-- START Records shown --

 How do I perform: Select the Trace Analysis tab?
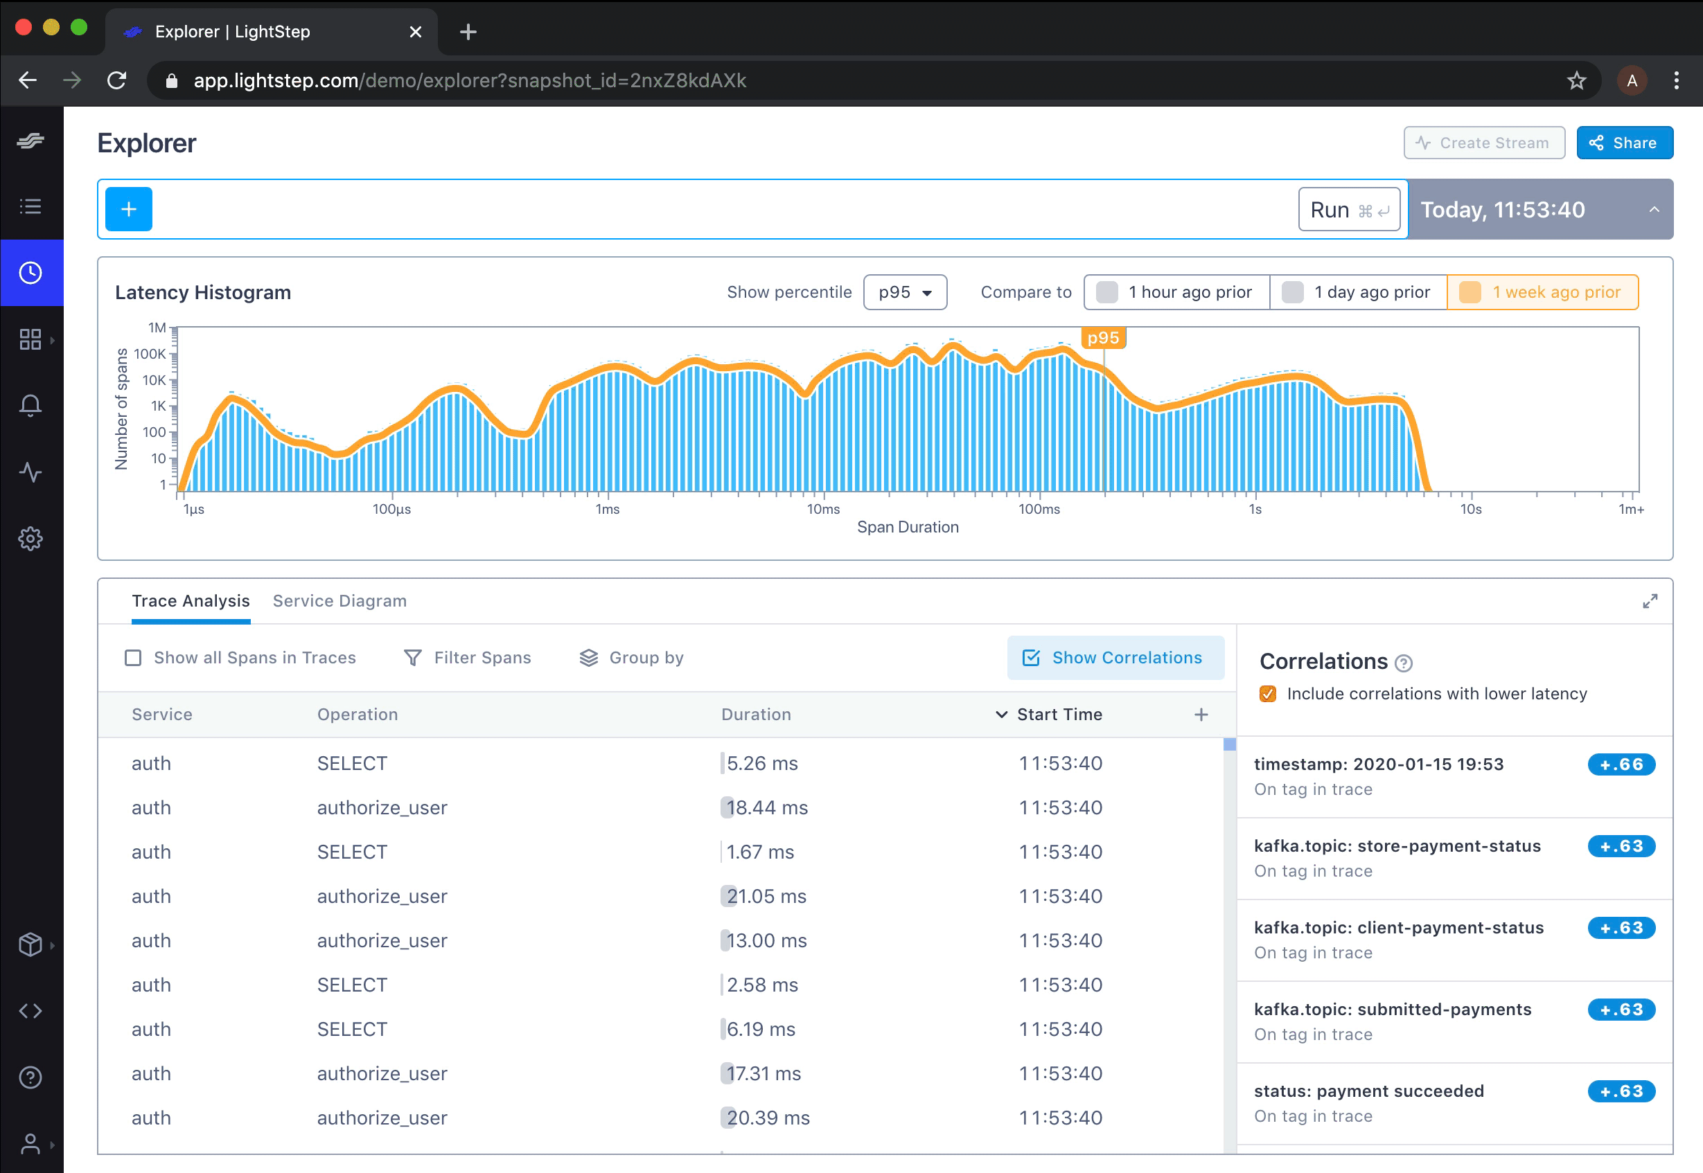point(190,600)
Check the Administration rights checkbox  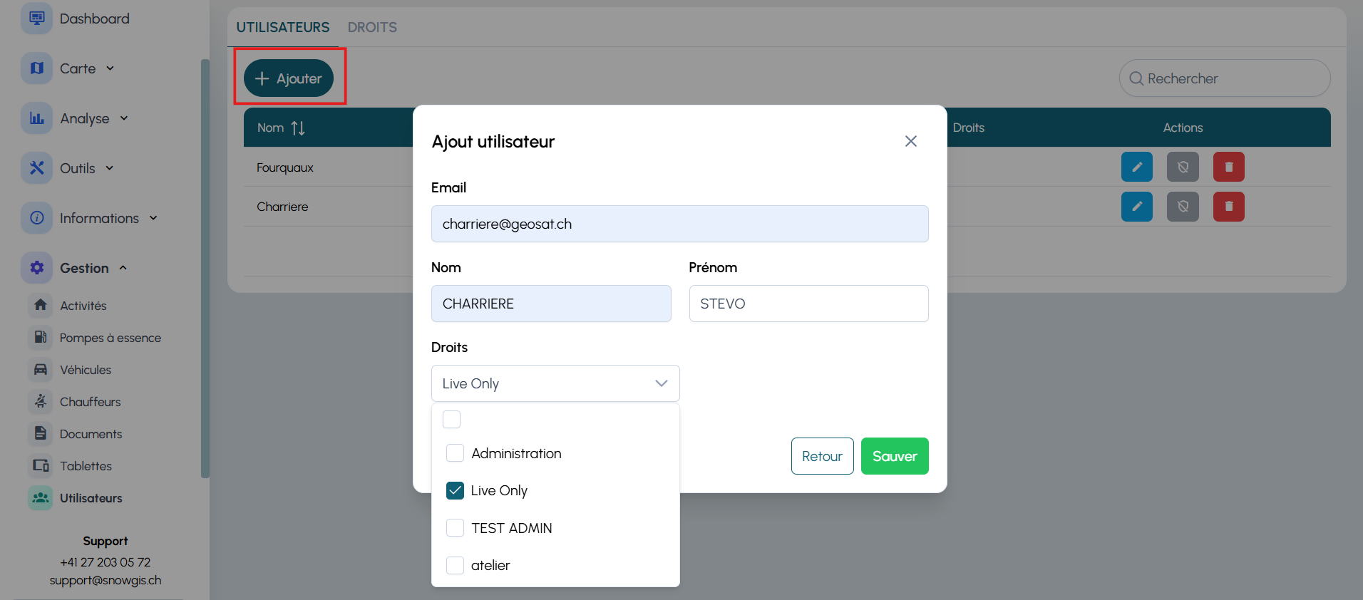455,453
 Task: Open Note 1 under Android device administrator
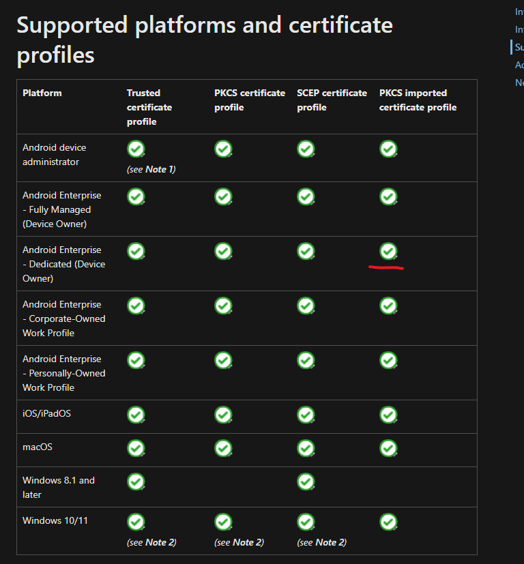click(160, 169)
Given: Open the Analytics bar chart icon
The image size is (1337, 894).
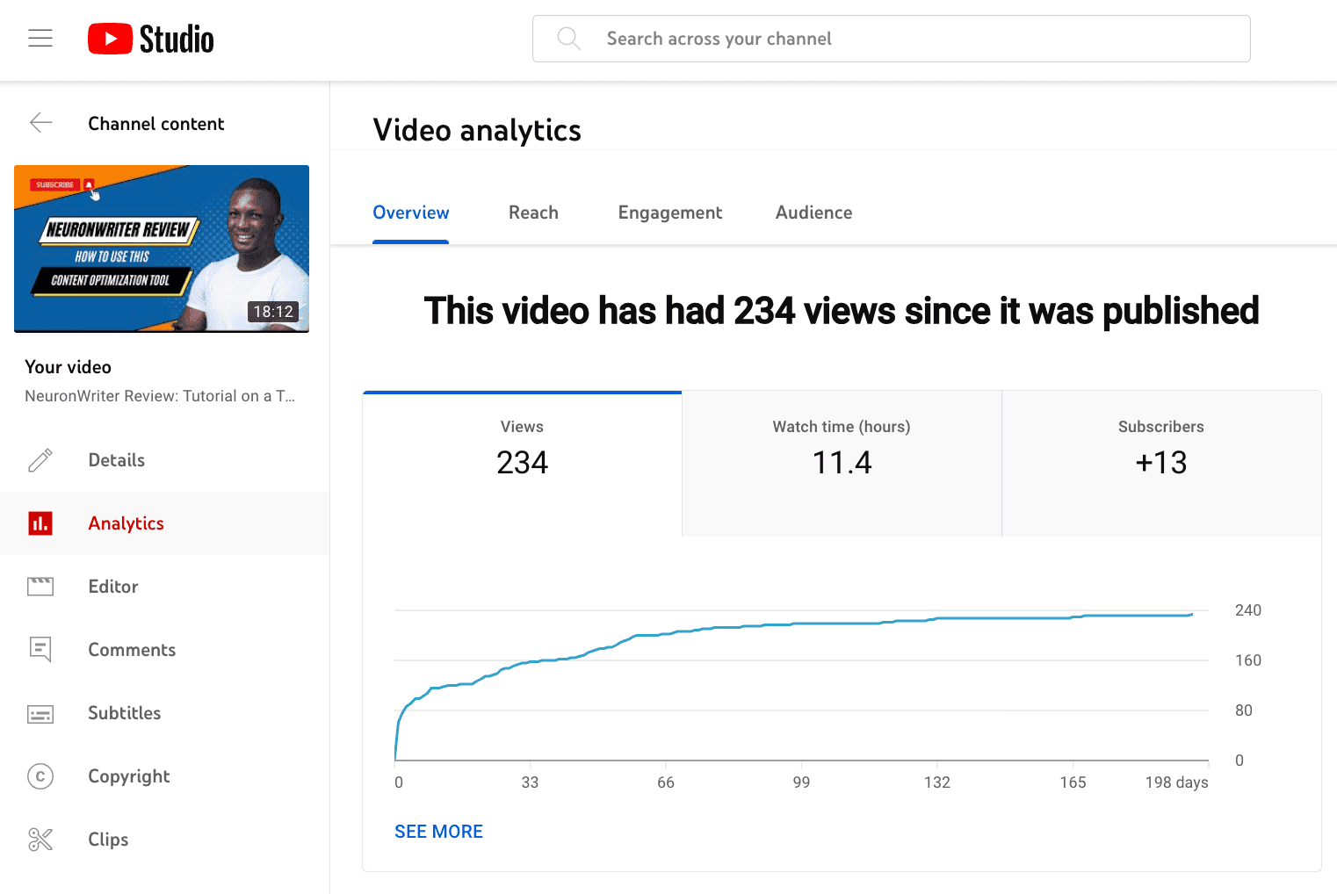Looking at the screenshot, I should [x=40, y=523].
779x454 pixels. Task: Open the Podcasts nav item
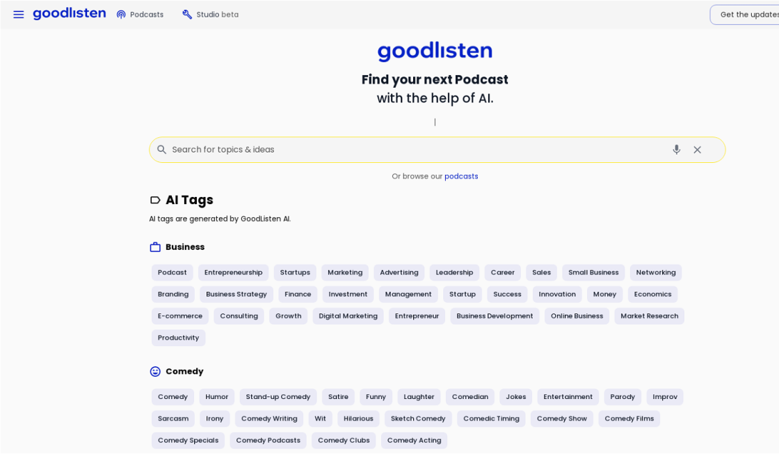pyautogui.click(x=140, y=15)
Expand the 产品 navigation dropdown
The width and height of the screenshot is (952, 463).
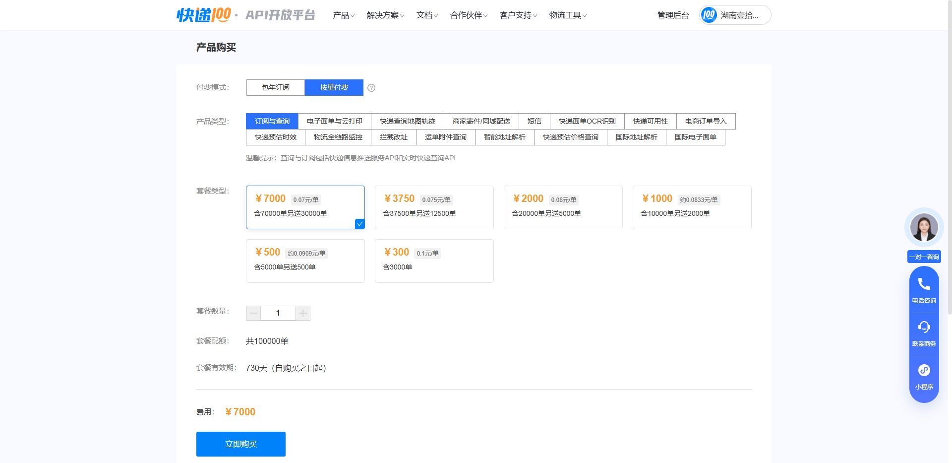(343, 15)
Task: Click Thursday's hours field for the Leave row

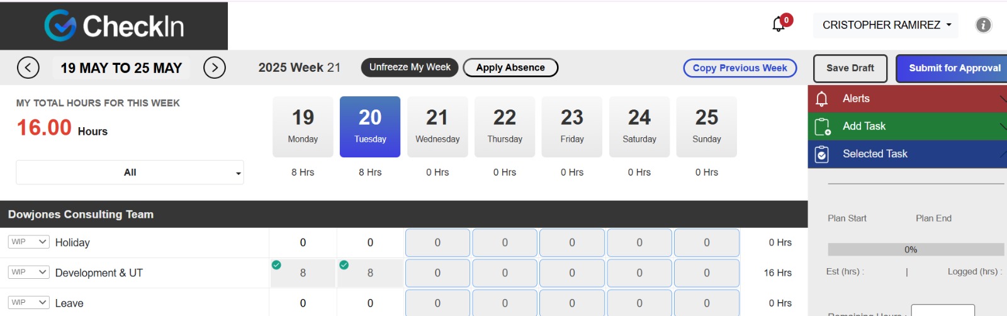Action: (505, 303)
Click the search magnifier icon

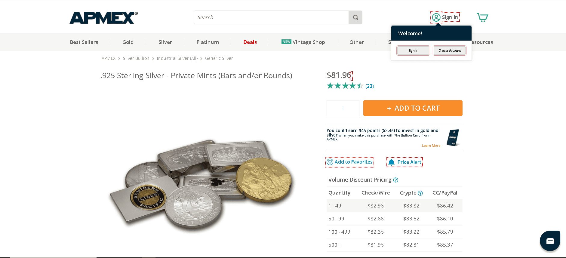[355, 17]
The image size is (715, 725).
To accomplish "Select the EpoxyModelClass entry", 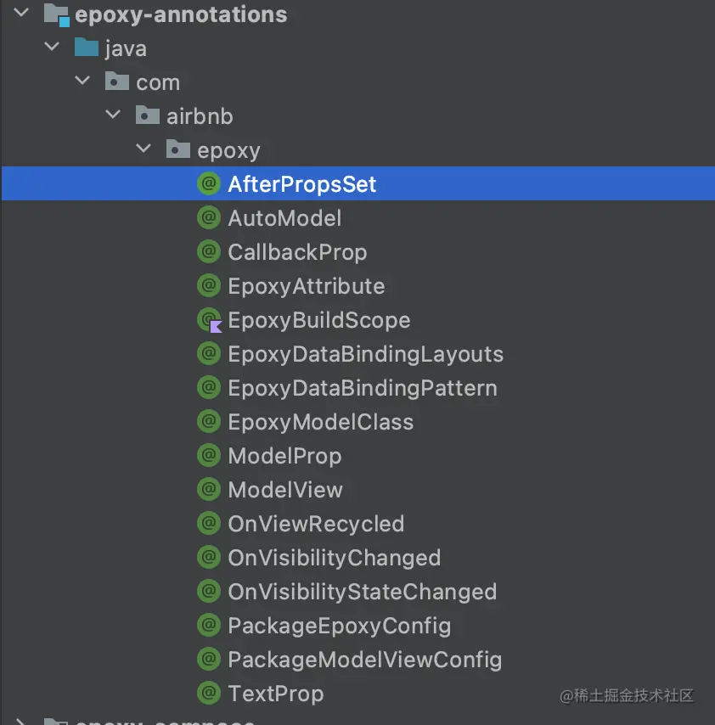I will pyautogui.click(x=320, y=422).
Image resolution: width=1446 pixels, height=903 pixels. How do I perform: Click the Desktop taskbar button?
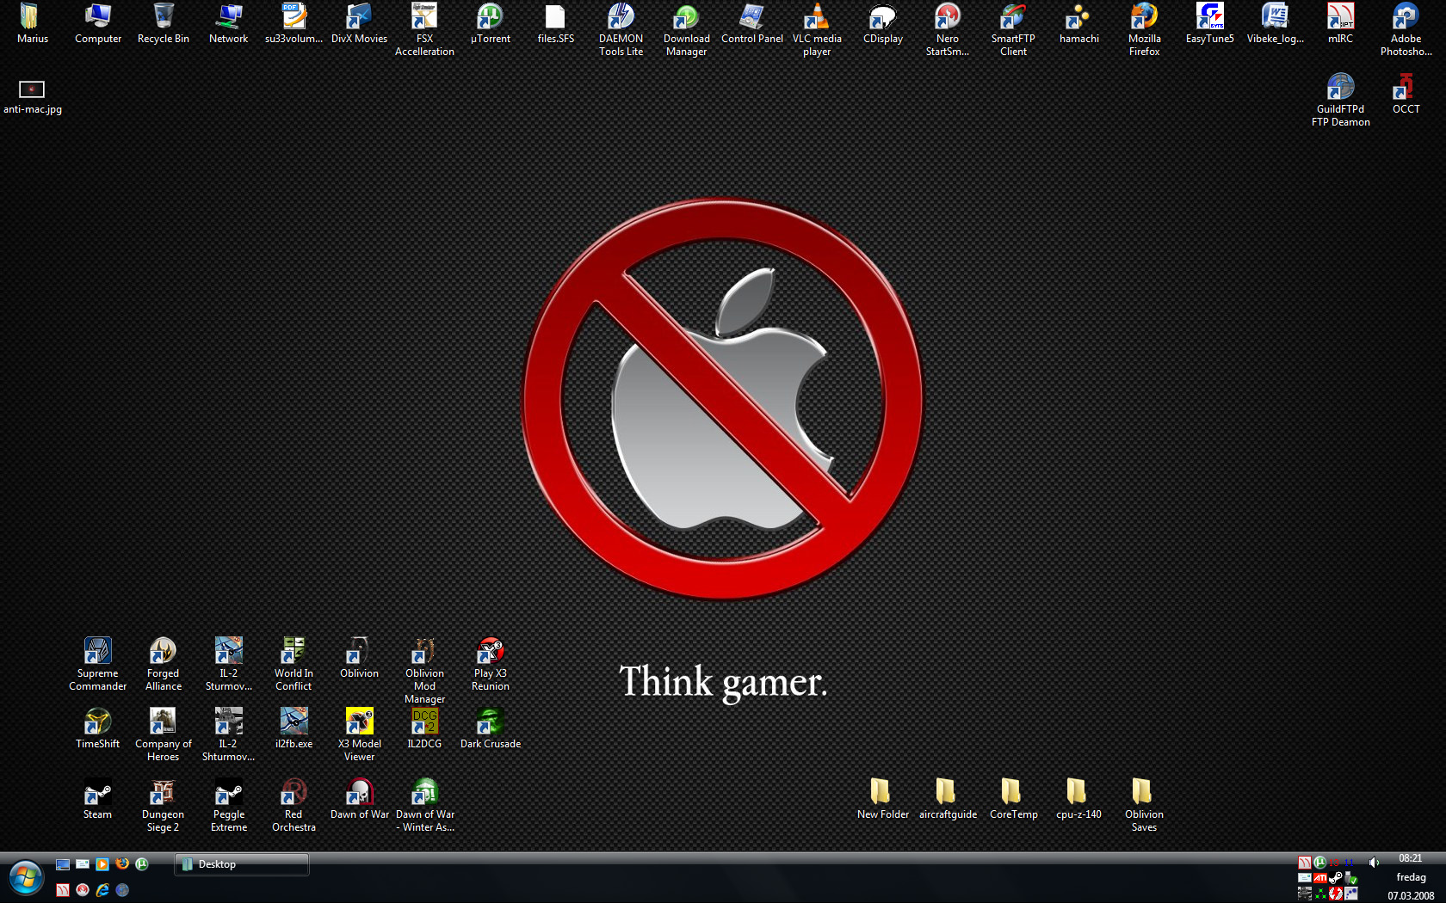click(242, 864)
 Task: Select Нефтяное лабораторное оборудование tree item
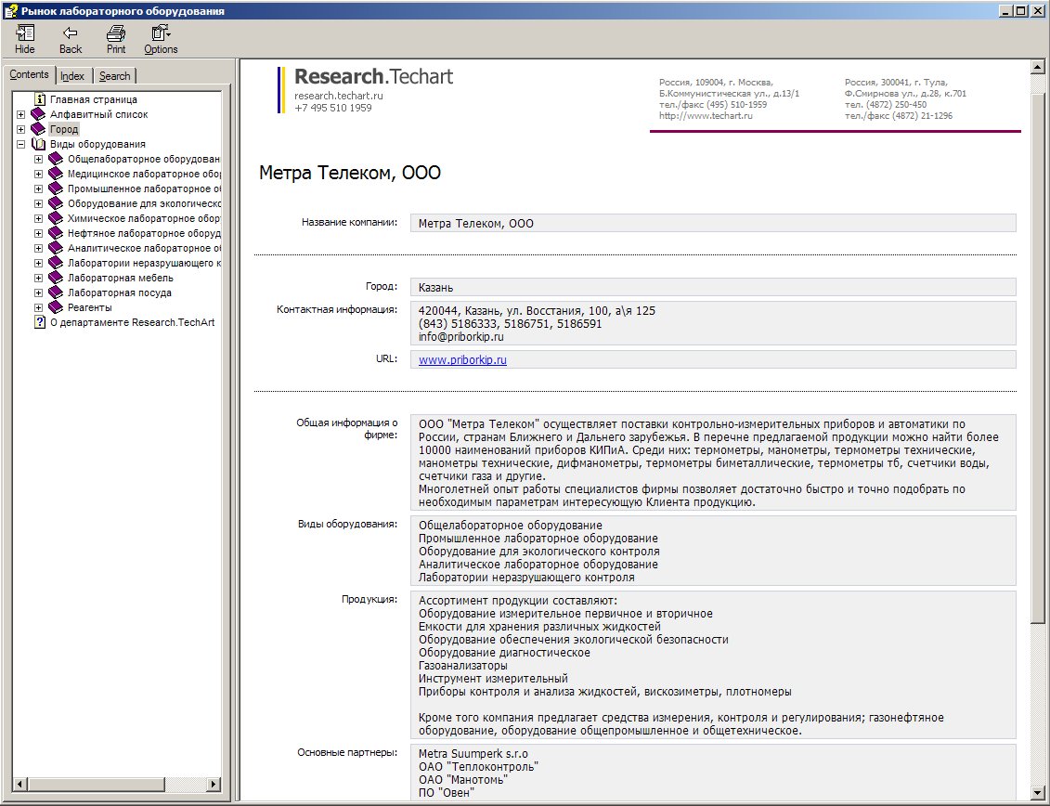click(144, 233)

-- END Records shown --

Brief -
In how many lines of the records above does the word "item" appear, with case counting? Reply with the number alone.

Full solution -
2